В конце июня министр иностранных дел лорд Галифакс сформулировал официальные направления внешней политики, выступая на ежегодном ужине в Королевском Институте международных отношений: «Британская политика преследует две основные цели. Первая — это намерение сопротивляться силе. Вторая — признание нашего желания продолжить конструктивную работу по созданию мирной обстановки. Если мы могли бы однажды быть удовлетворены тем, что намерения других совпали с нашими собственными, все, чего мы действительно хотели бы тогда — это мирные решения, которые, я говорю здесь весьма определенно, мы могли обсудить, равно как и проблемы, которые сегодня вызывают мировое беспокойство. В такой новой атмосфере мы могли бы исследовать колониальную проблему, проблему сырья, торговых барьеров, проблемы жизненного пространства, ограничения вооружений и любую другую проблему, которая затрагивает жизни всех европейских граждан. Но это не то положение, в котором мы находимся сегодня. Воинственная угроза подрывает мир, и наша очередная задача — и здесь я заканчиваю тем же, с чего и начинал, — сопротивляться агрессии»[507]. В Форин Оффисе в это время строилось новенькое элитное бомбоубежище на случай воздушных налетов.

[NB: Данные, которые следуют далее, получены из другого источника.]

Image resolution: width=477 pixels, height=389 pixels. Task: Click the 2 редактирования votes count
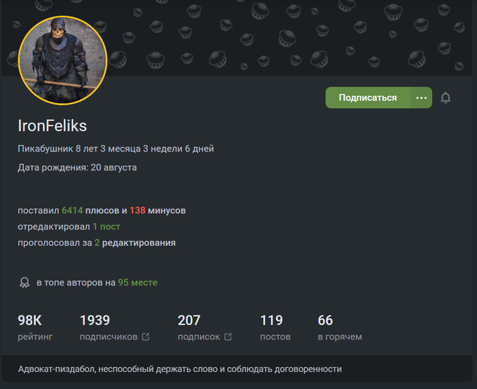[x=97, y=243]
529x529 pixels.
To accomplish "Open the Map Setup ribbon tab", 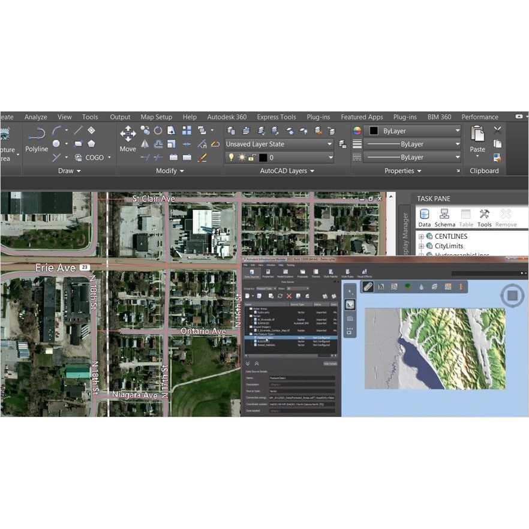I will point(156,117).
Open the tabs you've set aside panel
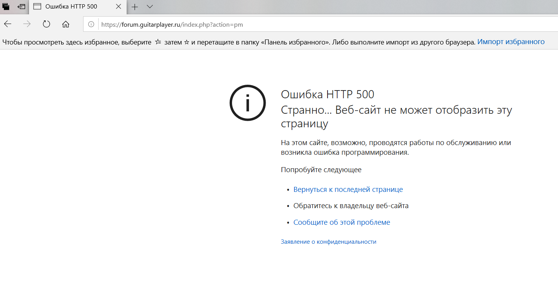 [x=6, y=7]
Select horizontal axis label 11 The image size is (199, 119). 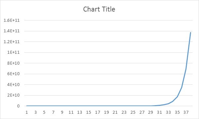[x=71, y=112]
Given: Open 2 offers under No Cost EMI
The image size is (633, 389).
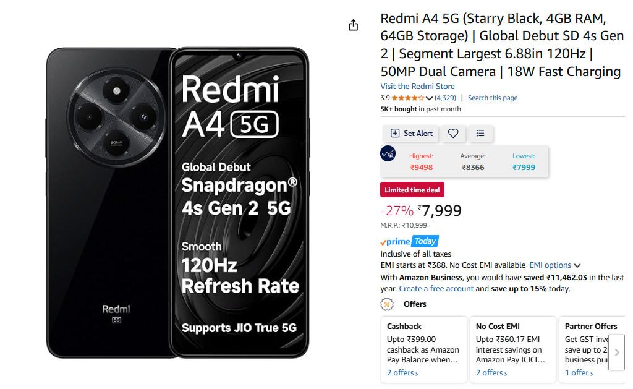Looking at the screenshot, I should point(491,373).
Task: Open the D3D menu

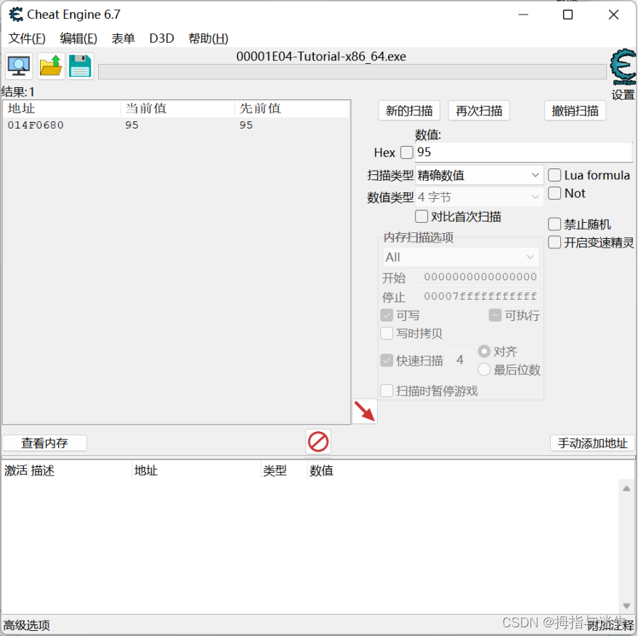Action: point(161,38)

Чемберлен находил себе слабое утешение в том, что из семнадцати тысяч молодых новобранцев только двадцать семь оказались непригодны к службе, — значит, его социальные реформы все же работали, и лейбористы теперь не могли затевать разговоры о недоедании и голодающих низших слоях общества. Безработица снизилась до рекордных показателей за последние десять лет. Фундамент социальной реорганизации всей жизни британского общества, который был заложен Невиллом Чемберленом много лет назад, был прочен. Но какое в этом возможно найти утешение, когда война способна уничтожить любой фундамент до кирпичика.